Venezia, 5 set. (Apcom) – E’ un gioco di intarsi, di specchi, di metafore il film di Patrice Chereau ‘Persecution’ in concorso alla 66esima Mostra del Cinema di Venezia. Un uomo ama una donna ma ha paura di non essere comunque abbastanza importante per lei. Un pazzo lo perseguita, dice di amarlo, dove finisce la realtà e comincia la follia? Il film di Chereau si rivela come un puzzle i cui tasselli racchiudono, come Matrioske, altri tasselli e così all’infinito. Cifra semantica la follia, immaginata o veramente vissuta.
“Il personaggio del pazzo – ha spiegato il regista francese in conferenza stampa – non ha nome, non ne ha bisogno e poi perché la sua pazzia è quella di tanta gente, ma potrebbe essere anche quella di Daniel che è immediatamente visible e fa lo stesso errore nel credere che il suo amore così forte sia ricambiato senza chiedere il parere o l’accordo della persona che ama.Il pazzo – prosegue Chereau – deciderà che Daniel sarà l’uomo della sua vita. La paura è una malattia, un dolore che possiamo condividere tutti, la paura di amare ed avere paura di non poter amare senza avere paura. Quel pazzo dice cose sensate proprio perché lui è così vicino al suo sentimento che non può che dire la verità”.

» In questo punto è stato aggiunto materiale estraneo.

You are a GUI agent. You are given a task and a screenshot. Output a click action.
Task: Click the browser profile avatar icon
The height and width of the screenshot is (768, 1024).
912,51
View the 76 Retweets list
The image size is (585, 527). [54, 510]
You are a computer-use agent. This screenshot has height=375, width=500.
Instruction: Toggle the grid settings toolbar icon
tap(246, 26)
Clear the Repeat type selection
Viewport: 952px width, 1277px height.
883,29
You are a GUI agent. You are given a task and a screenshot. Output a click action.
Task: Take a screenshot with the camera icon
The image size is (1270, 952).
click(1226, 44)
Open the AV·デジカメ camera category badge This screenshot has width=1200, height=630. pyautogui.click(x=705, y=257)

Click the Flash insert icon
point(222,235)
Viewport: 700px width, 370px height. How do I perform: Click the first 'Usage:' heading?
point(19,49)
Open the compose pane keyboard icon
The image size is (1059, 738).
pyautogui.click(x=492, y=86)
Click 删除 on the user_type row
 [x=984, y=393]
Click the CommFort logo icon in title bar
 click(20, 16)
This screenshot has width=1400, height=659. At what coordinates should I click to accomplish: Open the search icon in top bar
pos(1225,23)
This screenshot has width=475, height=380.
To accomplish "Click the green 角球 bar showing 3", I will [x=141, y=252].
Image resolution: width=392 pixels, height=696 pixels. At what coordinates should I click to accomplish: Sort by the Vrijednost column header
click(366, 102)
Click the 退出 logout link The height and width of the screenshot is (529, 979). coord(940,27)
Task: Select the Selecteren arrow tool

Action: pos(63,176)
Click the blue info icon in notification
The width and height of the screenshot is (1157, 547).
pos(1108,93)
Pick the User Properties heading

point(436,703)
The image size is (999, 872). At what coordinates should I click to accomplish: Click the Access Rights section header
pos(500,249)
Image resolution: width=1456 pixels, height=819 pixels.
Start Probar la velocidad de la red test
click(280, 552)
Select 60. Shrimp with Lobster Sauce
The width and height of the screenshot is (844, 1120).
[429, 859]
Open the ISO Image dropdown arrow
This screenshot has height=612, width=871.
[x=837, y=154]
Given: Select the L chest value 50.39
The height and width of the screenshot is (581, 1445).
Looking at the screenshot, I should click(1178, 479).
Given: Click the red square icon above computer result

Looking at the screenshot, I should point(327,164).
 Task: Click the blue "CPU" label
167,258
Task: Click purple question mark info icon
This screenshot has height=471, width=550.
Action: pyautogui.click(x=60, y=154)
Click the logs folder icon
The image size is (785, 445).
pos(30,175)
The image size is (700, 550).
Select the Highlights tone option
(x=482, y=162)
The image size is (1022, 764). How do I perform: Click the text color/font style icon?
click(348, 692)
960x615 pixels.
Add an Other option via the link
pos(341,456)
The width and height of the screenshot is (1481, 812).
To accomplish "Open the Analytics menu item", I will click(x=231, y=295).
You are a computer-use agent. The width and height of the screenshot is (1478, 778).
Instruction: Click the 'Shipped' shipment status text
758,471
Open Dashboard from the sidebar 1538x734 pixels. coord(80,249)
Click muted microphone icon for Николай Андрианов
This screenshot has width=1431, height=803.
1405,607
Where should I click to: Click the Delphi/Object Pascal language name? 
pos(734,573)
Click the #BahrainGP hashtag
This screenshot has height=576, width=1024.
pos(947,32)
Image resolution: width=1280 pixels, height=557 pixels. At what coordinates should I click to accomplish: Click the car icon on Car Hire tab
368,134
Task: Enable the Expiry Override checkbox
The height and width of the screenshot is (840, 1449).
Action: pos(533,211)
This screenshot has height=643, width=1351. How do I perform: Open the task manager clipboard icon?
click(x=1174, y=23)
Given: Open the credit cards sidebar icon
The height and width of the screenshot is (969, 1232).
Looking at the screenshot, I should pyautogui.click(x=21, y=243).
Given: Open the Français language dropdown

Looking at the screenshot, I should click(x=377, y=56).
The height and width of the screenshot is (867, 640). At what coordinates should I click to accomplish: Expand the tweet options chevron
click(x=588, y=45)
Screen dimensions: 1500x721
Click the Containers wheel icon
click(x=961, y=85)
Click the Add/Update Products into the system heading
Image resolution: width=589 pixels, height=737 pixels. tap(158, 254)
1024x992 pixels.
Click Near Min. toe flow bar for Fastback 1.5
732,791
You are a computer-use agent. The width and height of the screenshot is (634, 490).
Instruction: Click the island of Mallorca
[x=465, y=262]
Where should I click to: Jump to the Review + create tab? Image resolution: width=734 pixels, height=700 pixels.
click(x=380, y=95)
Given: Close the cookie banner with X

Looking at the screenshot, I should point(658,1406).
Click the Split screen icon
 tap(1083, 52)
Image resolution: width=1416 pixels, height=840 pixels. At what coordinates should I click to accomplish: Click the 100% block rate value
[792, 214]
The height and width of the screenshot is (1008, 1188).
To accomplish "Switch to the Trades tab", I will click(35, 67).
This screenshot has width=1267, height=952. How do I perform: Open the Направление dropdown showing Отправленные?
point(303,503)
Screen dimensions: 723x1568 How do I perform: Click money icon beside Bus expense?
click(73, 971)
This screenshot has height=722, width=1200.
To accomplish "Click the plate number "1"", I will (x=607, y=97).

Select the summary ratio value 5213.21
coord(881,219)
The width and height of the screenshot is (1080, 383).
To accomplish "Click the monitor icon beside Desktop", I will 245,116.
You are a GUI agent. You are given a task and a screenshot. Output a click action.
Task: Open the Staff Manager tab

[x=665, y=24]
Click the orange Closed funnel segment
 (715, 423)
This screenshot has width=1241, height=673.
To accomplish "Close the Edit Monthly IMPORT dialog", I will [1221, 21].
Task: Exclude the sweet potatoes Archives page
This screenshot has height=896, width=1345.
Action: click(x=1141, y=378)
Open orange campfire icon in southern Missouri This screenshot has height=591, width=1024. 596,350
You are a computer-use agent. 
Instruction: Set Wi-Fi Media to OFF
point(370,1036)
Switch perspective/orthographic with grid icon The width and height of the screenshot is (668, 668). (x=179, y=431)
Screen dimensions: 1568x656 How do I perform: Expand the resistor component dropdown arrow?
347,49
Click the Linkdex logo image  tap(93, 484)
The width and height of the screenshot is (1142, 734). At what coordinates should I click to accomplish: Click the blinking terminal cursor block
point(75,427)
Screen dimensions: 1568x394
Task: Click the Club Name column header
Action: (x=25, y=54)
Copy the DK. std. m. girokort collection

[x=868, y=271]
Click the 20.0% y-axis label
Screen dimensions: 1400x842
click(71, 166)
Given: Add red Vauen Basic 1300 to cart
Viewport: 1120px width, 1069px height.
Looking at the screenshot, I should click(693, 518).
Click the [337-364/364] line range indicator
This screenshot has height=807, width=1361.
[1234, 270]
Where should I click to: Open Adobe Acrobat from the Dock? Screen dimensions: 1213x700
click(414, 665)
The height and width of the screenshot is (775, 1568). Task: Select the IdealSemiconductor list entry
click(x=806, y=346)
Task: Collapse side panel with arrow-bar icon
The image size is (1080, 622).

Anche la precarietà delle situazioni è una metafora presente nel film di Chereau.
“C’è una metafora evidente nei cantieri in cui lavora Daniel – spiega ancora – ed è lui stesso un uomo in costruzione. Quando Daniel e Sonia si separano senza violenza, consensualmente assitiamo a una scena armoniosa. Avrei voluto che la separazione fosse dolorosa, perché almeno si può odiare chi ti lascia. Ma avrei scommesso che Daniel dopo la separazione sarebbe stato meglio, fino alla prossima ricaduta”.